Trigger Type: Critical and Warning

monitor outlier logs.png

Alert when result is greater than or equal to <threshold> standard deviations from baseline for <consecutive> consecutive out of <window> data points

Parameter Description
threshold The number of standard deviations for calculating violations. The default is 3.0.
consecutive The required number of consecutive indicator data points (outliers) to trigger a violation.
window The number of data points used to calculate the baseline for outlier detection.

Recover

The recovery condition will always be the opposite of the alerting condition. For example, if there is no outlier identified for the duration of the detection window from the time the alert was first fired, then the Monitor will be brought back to the normal state. You cannot customize the resolution condition for the Monitor.


        Trigger Type: Missing Data
        
       logs missing data Jan 2021.png

Alert when missing data within <time range>

Parameter Description
Time range The time period to use for calculating the baseline outlier detection. Select either 5 minutes, 10 minutes, 15 minutes, 30 minutes, 1 hour, 6 hours, 12 hours, or 24 hours.

Recover

  • Automatically: Sumo Logic automatically resolves the incident when the resolution condition is satisfied. Recover automatically when data becomes available for the affected time span.

Metrics query

metrics query.png

Trigger Type: Critical and Warning

monitor metrics outlier triggers.png

Alert when result is greater than or equal to <threshold> standard deviations from baseline for <time range>

Parameter Description
Threshold The number of standard deviations for calculating violations. The default is 3.0.
Time range The duration of time to evaluate. Select either 5 minutes, 10 minutes, 15 minutes, 30 minutes1 hour, or 24 hours.

Recover

The recovery condition will always be the opposite of the alerting condition. For example, if there is no outlier identified for the duration of the detection window from the time the alert was first fired, then the Monitor will be brought back to the normal state. You cannot customize the resolution condition for the Monitor.

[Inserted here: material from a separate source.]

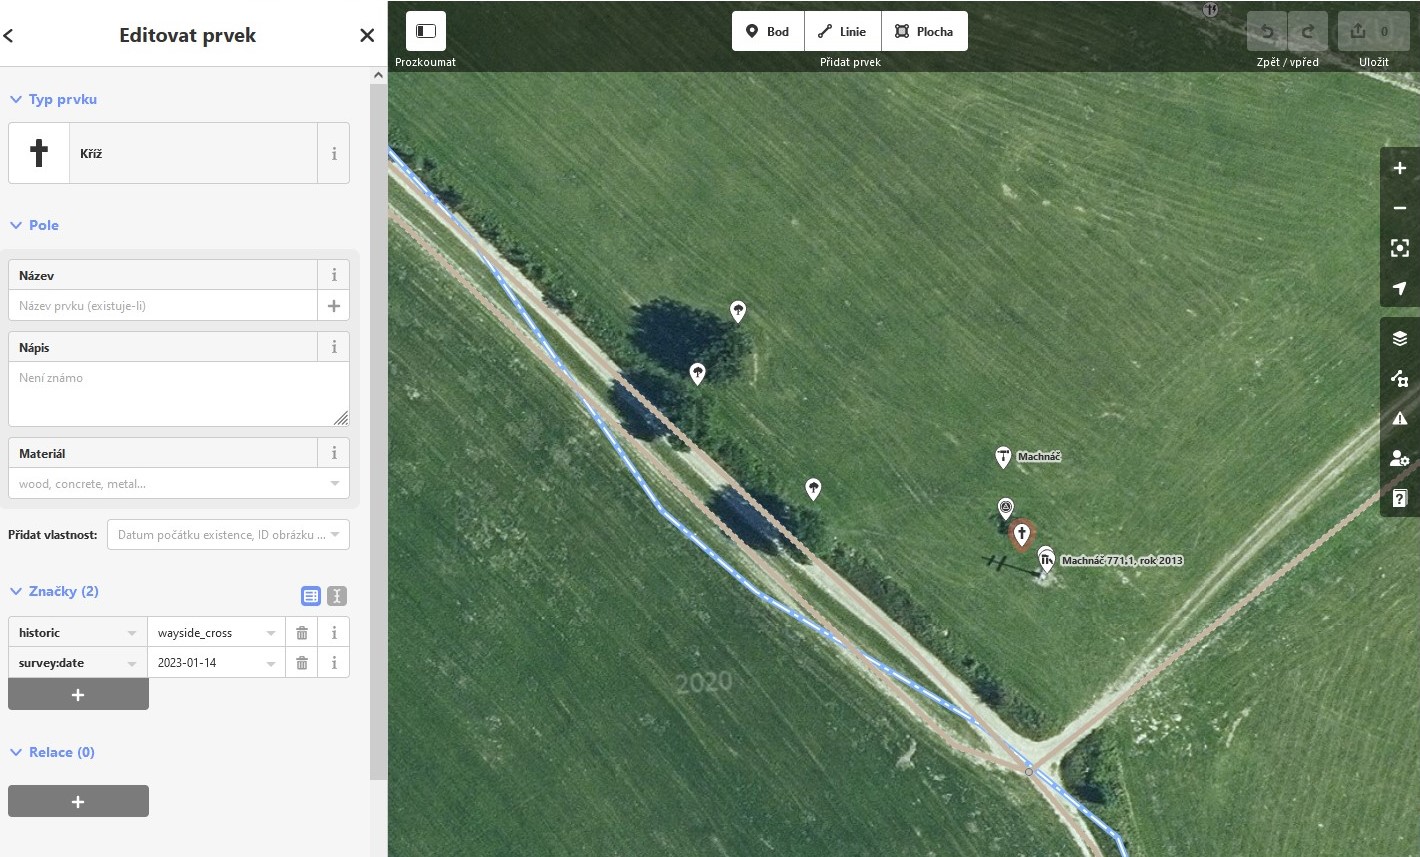
Task: Click the sidebar vertical scrollbar
Action: pos(378,400)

Trigger Type: Missing Data

missing.png

Alert when missing data <occurrence type> for <time range>

Parameter Description
Occurrence type The time condition you want for the trigger. Choose either for all or for any.

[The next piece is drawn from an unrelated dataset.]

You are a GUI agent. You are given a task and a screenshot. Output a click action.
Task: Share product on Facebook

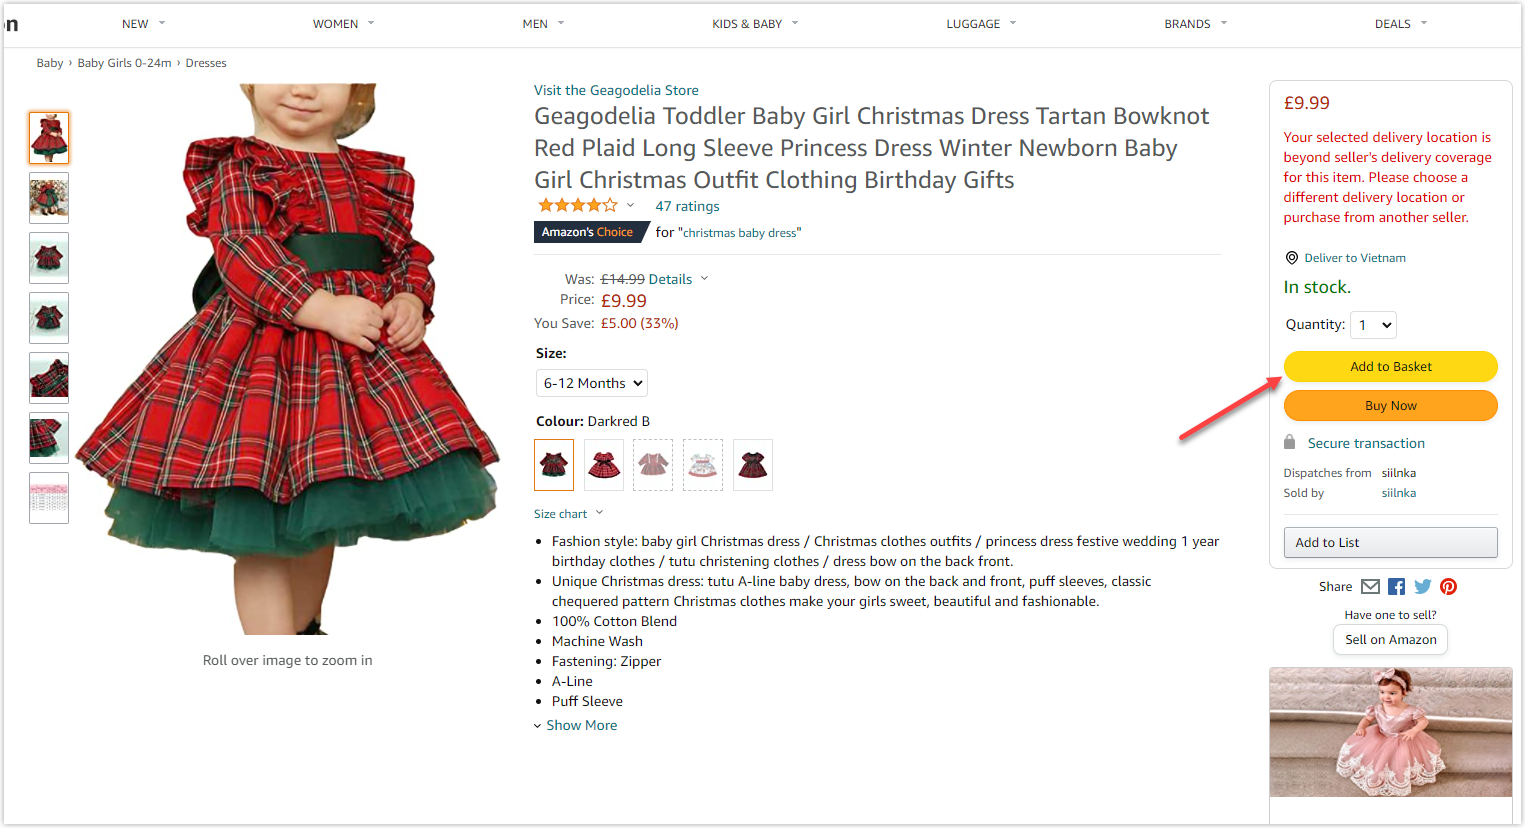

If you choose all you will get notified when all of the metrics meeting the query condition are not sending data in the given time range.

Alternatively, you can choose any if you want to get notified when one of the metrics does not receive any data in the given time range. This option requires at least one initial data point.
Time range The duration of time to evaluate. Select either 5 minutes, 10 minutes, 15 minutes, 30 minutes, 1 hour, 6 hours, 12 hours, or 24 hours.

Recover

  • Automatically: Sumo Logic automatically resolves the incident when the resolution condition is satisfied. Recover automatically when data becomes available for the affected time span.
  1. (Optional) Set Notifications, when a trigger condition is met you can send notifications to other people and services. To add notifications click on the Add Notification button. You can add more than one notification channel for a monitor.

    notifications input pane.png

    Metrics Monitors have an option to send notifications either as a group or separately. Group Notifications define whether you want single notifications per time series that match the monitor query or you want group notifications where you receive a single notification for the entire monitor.
    1. The Connection Type specifies the notification channel where you want to get notified, such as an email or webhook. See Connections for details. 

      Monitor notifications support variables to reference monitor configuration settings or your raw data. See alert variables for a table of the available variables.

      • Email. You must provide one or more recipient email addresses. You can customize the email Subject and Body.

      • Webhook. By default, the payload defined on the Connection is used. You can customize your payload for each notification if needed.

    2. Select the Alert and Recovery checkboxes for each trigger type based on when you want to send a notification.  You can have different Trigger Conditions send a notification to different channels. For example, you can get notified on PagerDuty for Critical Incidents and get an email or slack notification for Warning incidents.

      If your connection type is Microsoft Teams, OpsGenie, PagerDuty, or Slack the Recovery checkbox enables an automatic resolution process that updates the connection when an alert has recovered within Sumo Logic. Support for other connection types is coming soon.
    3. Add Notifications to add additional notification channels as needed. You can configure different notifications for each trigger type, critical, warning, and missing data.

  2. Enter a Name for the monitor and the Location you want it saved to. A Description is optional.

    monitor details during creation.png